Solar Energy (eBook)

Systems, Challenges, and Opportunities

Himanshu Tyagi, Prodyut R. Chakraborty, Satvasheel Powar, Avinash Kumar Agarwal (Herausgeber)

eBook Download: PDF

2019 | 1st ed. 2020
XV, 423 Seiten
Springer Singapore (Verlag)
978-981-15-0675-8 (ISBN)

This book covers challenges and opportunities related to solar-energy based systems. It covers a wide variety of topics related to solar energy, including applications-based systems such as solar thermal systems that are focused on drying, desalination, space cooling, refrigeration, and processing; recent advances in solar cells (DSSC) and photovoltaics; technologies for storage of energy (both sensible heating as well as latent heating); and the design of concentrated solar receivers. The information is presented in the context of the overall global energy utilization, and the role of solar energy has been highlighted. The contents of this book will be of interest to researchers, professionals, and policymakers alike.

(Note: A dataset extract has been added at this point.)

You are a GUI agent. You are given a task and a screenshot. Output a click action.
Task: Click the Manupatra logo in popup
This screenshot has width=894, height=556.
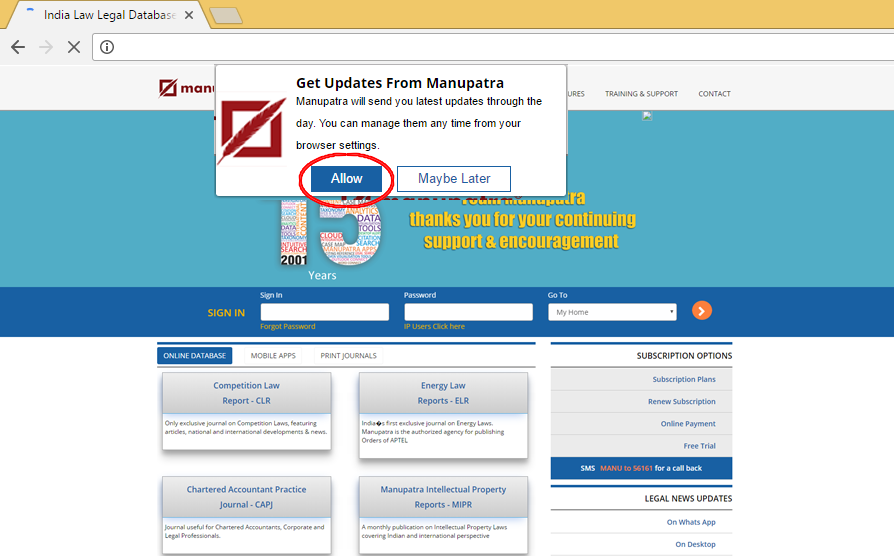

Dr. Himanshu Tyagi is currently working as an Associate Professor in the School of Mechanical, Materials and Energy Engineering at IIT Ropar. He has previously worked at the Steam Turbine Design Division of Siemens (Germany and India) and at the Thermal and Fluids Core Competency Group of Intel Corp (USA). He received his Ph.D. from Arizona State University, in the field of heat transfer and specifically looked for the radiative and ignition properties of nanofluids. He and his co-workers proposed the concept of direct absorption solar collectors using nanofluids which won the Best Paper Award at the ASME Energy Sustainability Conference at Long Beach, CA. He obtained his master's degree from University of Windsor, Canada, and his bachelor's from IIT Delhi, in Mechanical Engineering. At present, he is working to develop nanotechnology-based clean and sustainable energy sources with a team of several Ph.D., postgraduate, and undergraduate students. Among other awards, he has received Summer Undergraduate Research Award (SURA) from IIT Delhi, International Graduate Student Scholarship from University of Windsor Canada, Indo-US Science and Technology Forum (IUSSTF) grant awarded for organizing an Indo-US Workshop on 'Recent Advances in Micro/Nanoscale Heat Transfer and Applications in Clean Energy Technologies' at IIT Ropar.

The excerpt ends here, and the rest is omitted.